Desafios para garantir a vacinação dos brasileiros

Enviada em 05/03/2020

No início do século xx, na cidade do Rio de Janeiro, aconteceu protestos contra a implementação do projeto de vacinação obrigatória devido a ineficiência do estado em informar a população, atualmente, os desafios ainda persistem, porém  devido ao excesso de notícias falsas aliadas a omissão dos pais e responsáveis. Nesse sentido, é relevante analisarmos as consequências desta problemática para a sociedade.

Desse modo, é válido salientar a importância da informação para a segurança da saúde pública, haja visto, que as fake news podem comprometer os resultados das campanhas de imunização. Assim como, ilustram os dados do Ministério da saúde que registraram uma queda da cobertura vacinal contra a poliomielite no país de 96,5% em 2012 para 86,6% no ano de 2018. Logo, é imprescindível que o estado junto com autoridades fiscalizem e punam publicações fraudulentas sobre campanhas de imunização.

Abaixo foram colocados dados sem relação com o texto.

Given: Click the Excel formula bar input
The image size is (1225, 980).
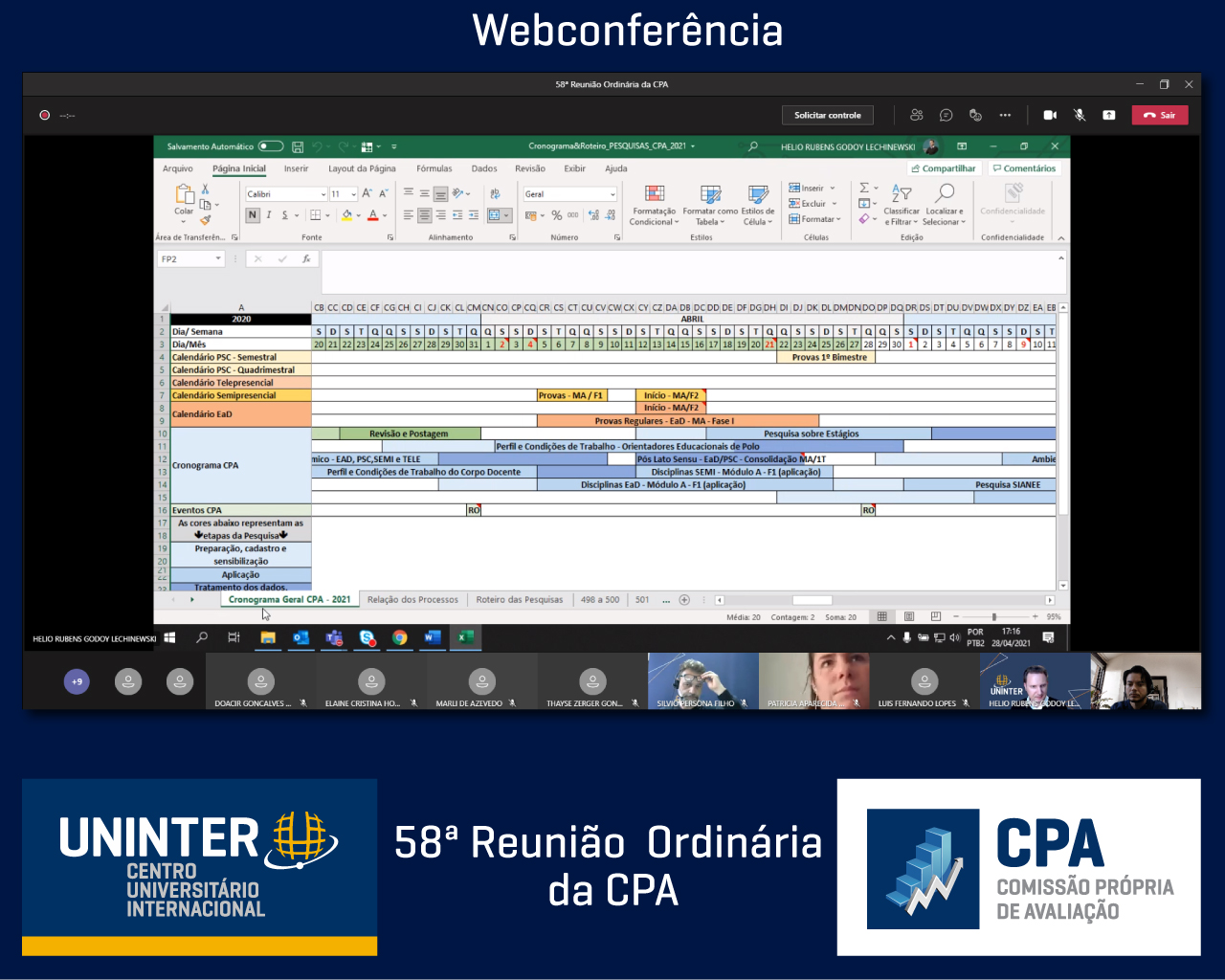Looking at the screenshot, I should [689, 272].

Ademais, há familiares e responsáveis que negam o direito de vacinação à seus filhos por motivos ideológicos, religiosos ou alegam descuido o que veem provocando a diminuição de crianças menores de cinco anos imunizadas, por conseguinte, contribuem para o regresso de doenças erradicadas como o sarampo. Dessa maneira, essa decisão coloca em risco a vida desses menores, além de restringi-los dos seus direitos à saúde que estão previstos pelo Estatuto da Criança e do Adolescente.

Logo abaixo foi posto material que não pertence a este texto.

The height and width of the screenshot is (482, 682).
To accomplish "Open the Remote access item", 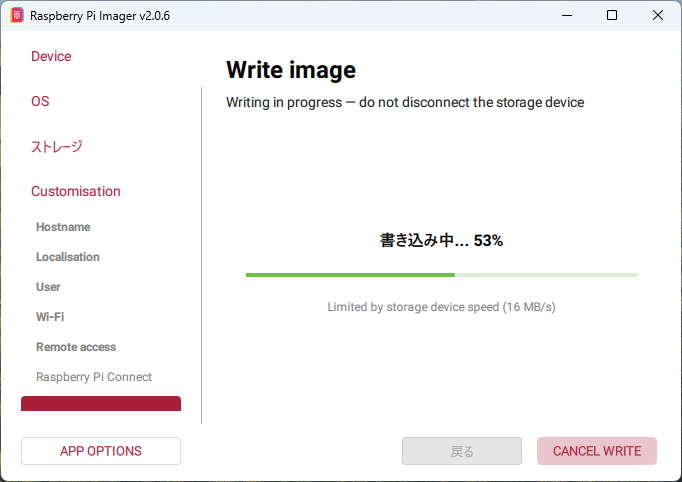I will point(76,347).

É evidente, portanto, que mesmo no decorrer do tempo ainda não  existe políticas públicas que garantam a eficiência das campanhas efetuadas pelos órgãos da saúde pública no país. Destarte, o Ministério Público em consonância com a Mídia devem promover campanhas através dos veículos de comunicação e redes sociais com intuito de erradicar movimentos antivacinais e notícias falsas, além de projetar um aplicativo que contenha o boletim de doses aplicadas e doses pendentes, somado a instruções sobre possíveis sintomas colaterais de cada tipo de vacina e um campo para tirar dúvidas com profissionais da saúde. Como resultado pode-se combater a desinformação e alcançar a praticidade do controle pelos usuários e médicos.